■ **Input data**:
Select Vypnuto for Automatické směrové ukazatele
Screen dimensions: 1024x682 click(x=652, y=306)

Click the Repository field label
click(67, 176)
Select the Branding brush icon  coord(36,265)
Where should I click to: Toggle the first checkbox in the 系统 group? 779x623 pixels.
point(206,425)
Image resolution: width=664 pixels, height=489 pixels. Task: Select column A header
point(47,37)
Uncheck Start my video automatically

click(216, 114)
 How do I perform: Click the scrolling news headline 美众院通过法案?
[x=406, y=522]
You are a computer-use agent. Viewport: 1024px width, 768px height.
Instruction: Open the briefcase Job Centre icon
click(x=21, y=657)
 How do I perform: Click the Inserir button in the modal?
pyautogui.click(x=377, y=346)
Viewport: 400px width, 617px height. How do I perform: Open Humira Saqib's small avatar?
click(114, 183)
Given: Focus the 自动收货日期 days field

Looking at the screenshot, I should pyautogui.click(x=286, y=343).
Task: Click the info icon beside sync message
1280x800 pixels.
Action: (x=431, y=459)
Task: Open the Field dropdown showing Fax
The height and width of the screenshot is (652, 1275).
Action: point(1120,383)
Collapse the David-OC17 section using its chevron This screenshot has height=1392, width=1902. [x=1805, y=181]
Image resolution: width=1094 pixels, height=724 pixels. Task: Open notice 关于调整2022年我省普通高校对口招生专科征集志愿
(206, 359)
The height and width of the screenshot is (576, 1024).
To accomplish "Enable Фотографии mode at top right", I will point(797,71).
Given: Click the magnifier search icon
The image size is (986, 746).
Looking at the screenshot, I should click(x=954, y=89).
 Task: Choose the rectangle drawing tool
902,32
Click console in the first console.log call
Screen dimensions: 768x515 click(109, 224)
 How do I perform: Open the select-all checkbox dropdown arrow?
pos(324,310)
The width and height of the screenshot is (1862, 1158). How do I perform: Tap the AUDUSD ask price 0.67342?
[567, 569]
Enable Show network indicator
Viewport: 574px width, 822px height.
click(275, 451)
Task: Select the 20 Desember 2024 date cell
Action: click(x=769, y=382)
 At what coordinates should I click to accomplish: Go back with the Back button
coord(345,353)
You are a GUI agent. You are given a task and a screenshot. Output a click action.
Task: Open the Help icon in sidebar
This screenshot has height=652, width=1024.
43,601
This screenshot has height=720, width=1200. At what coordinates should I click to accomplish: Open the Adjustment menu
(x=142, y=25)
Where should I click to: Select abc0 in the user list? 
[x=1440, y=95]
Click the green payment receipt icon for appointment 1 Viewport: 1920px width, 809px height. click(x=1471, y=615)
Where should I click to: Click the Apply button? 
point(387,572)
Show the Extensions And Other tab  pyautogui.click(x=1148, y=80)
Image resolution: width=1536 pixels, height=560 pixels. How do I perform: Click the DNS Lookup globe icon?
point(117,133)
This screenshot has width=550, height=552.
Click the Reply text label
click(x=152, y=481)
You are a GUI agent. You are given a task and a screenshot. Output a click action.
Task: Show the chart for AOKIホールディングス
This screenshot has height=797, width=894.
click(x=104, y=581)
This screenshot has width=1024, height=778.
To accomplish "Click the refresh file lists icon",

■ **Aim of the exercise**: Return each entry above exactly, leaving none out.

■ **Solution to this exercise**:
Select Vypnuto for Automatické směrové ukazatele
Screen dimensions: 1024x682 click(x=652, y=306)

Click the Repository field label
click(67, 176)
Select the Branding brush icon  coord(36,265)
Where should I click to: Toggle the first checkbox in the 系统 group? 779x623 pixels.
point(206,425)
Image resolution: width=664 pixels, height=489 pixels. Task: Select column A header
point(47,37)
Uncheck Start my video automatically

click(216, 114)
 How do I perform: Click the scrolling news headline 美众院通过法案?
[x=406, y=522]
You are a computer-use agent. Viewport: 1024px width, 768px height.
Instruction: Open the briefcase Job Centre icon
click(x=21, y=657)
 How do I perform: Click the Inserir button in the modal?
pyautogui.click(x=377, y=346)
Viewport: 400px width, 617px height. How do I perform: Open Humira Saqib's small avatar?
click(114, 183)
Given: Focus the 自动收货日期 days field

Looking at the screenshot, I should pyautogui.click(x=286, y=343).
Task: Click the info icon beside sync message
1280x800 pixels.
Action: (x=431, y=459)
Task: Open the Field dropdown showing Fax
The height and width of the screenshot is (652, 1275).
Action: point(1120,383)
Collapse the David-OC17 section using its chevron This screenshot has height=1392, width=1902. [x=1805, y=181]
Image resolution: width=1094 pixels, height=724 pixels. Task: Open notice 关于调整2022年我省普通高校对口招生专科征集志愿
(206, 359)
The height and width of the screenshot is (576, 1024).
To accomplish "Enable Фотографии mode at top right", I will point(797,71).
Given: Click the magnifier search icon
The image size is (986, 746).
Looking at the screenshot, I should click(x=954, y=89).
 Task: Choose the rectangle drawing tool
902,32
Click console in the first console.log call
Screen dimensions: 768x515 click(109, 224)
 How do I perform: Open the select-all checkbox dropdown arrow?
pos(324,310)
The width and height of the screenshot is (1862, 1158). How do I perform: Tap the AUDUSD ask price 0.67342?
[567, 569]
Enable Show network indicator
Viewport: 574px width, 822px height.
click(275, 451)
Task: Select the 20 Desember 2024 date cell
Action: click(x=769, y=382)
 At what coordinates should I click to accomplish: Go back with the Back button
coord(345,353)
You are a GUI agent. You are given a task and a screenshot. Output a click action.
Task: Open the Help icon in sidebar
This screenshot has height=652, width=1024.
43,601
This screenshot has height=720, width=1200. At what coordinates should I click to accomplish: Open the Adjustment menu
(x=142, y=25)
Where should I click to: Select abc0 in the user list? 
[x=1440, y=95]
Click the green payment receipt icon for appointment 1 Viewport: 1920px width, 809px height. click(x=1471, y=615)
Where should I click to: Click the Apply button? 
point(387,572)
Show the Extensions And Other tab  pyautogui.click(x=1148, y=80)
Image resolution: width=1536 pixels, height=560 pixels. How do I perform: Click the DNS Lookup globe icon?
point(117,133)
This screenshot has width=550, height=552.
Click the Reply text label
click(x=152, y=481)
You are a GUI agent. You are given a task and a screenshot. Output a click action.
Task: Show the chart for AOKIホールディングス
This screenshot has height=797, width=894.
click(x=104, y=581)
This screenshot has width=1024, height=778.
To accomplish "Click the refresh file lists icon",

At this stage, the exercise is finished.